Chipmaker Broadcom  said it is the focus of a formal Securities and Exchange Commission (SEC) investigation into improperly dated stock option grants.

The company also said in a statement it canceled more than $37 million in options from employees it claimed were responsible for questionable option transactions.

Broadcom said it expects to file an amended 2005 annual report and 2006 first-quarter report with the SEC in January, noting that procedures “lacked adequate controls” and that documentation and record keeping were “insufficient” to verify stock option dates.

Results of Broadcom’s own four-month internal investigation revealed that “numerous” stock options between June 1998 and May 2003 were granted “after the fact.”

While Broadcom said there is no need to restate earnings after 2003 due to improved accounting practices, the vendor has already said it would have to restate more than $750 million in non-cash payments between 2000 through 2005 and the first-quarter of 2006.

Broadcom refused to identify “certain executives and employees” it said were to blame for the incorrect stock option grants, noting the persons had left for reasons unrelated or related to the investigation, according to the statement.

Broadcom former CFO William Ruehle “retired,” in September, a decision the company said at the time was accelerated by an investigation by the company’s audit committee.

The chipmaker said company founders and all current and past members of the board of directors acted appropriately when receiving stock option grants; both Broadcom CEO Scott McGregor and acting CFO Bruce Kiddoo were deemed able to certify financial statements.

In the statement, McGregor said Broadcom has taken appropriate steps to ensure the company keeps control of the stock option grant process.

“Our stockholders deserve nothing less,” McGregor said.

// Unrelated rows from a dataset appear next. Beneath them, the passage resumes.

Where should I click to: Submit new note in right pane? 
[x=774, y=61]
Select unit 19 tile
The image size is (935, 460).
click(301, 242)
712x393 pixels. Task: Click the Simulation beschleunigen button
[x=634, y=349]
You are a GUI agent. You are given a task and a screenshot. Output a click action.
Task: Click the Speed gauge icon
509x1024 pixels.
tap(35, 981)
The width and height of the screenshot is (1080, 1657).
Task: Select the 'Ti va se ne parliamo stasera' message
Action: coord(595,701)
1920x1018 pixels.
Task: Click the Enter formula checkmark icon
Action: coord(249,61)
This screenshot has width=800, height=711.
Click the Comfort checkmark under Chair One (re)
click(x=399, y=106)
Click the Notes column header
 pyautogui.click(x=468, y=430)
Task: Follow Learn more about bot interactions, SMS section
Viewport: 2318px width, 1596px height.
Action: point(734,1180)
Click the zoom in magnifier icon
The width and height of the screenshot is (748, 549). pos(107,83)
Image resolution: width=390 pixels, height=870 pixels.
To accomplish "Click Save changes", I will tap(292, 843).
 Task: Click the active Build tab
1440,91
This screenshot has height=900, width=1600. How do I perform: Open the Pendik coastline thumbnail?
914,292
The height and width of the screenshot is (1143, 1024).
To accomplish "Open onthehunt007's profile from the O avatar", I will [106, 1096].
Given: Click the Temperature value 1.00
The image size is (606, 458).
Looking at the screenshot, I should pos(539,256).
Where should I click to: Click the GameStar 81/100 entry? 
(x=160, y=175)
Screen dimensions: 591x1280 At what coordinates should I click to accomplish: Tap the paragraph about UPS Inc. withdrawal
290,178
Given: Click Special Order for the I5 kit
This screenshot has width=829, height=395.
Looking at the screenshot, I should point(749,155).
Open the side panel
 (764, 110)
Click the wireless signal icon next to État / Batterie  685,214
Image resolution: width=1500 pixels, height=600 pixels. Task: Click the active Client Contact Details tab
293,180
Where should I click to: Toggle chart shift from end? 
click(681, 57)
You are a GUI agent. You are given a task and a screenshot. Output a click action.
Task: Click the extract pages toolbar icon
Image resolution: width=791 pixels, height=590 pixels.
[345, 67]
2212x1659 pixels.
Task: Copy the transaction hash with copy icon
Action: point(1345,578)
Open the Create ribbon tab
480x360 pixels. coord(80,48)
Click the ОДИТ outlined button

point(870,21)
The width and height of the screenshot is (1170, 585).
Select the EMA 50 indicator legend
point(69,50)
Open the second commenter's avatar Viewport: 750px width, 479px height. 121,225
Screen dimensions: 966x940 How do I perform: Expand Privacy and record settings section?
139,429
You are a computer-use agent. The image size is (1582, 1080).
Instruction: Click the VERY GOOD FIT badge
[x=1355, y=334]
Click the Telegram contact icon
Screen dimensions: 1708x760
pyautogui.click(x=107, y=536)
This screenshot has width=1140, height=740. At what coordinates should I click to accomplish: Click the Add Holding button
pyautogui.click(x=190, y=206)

Broadcom is just the latest tech company to admit scrutiny from government regulators over granted stock options.

Last month, Dell announced it was being formally investigated by the SEC, while Apple Friday said that it will delay filing an annual report, and will restate past earnings following an internal probe into the company’s stock-option practices.

Broadcom incidentally is also in the middle of a nasty patent fight with rival Qualcomm that could have significant ramifications for the mobile phone market.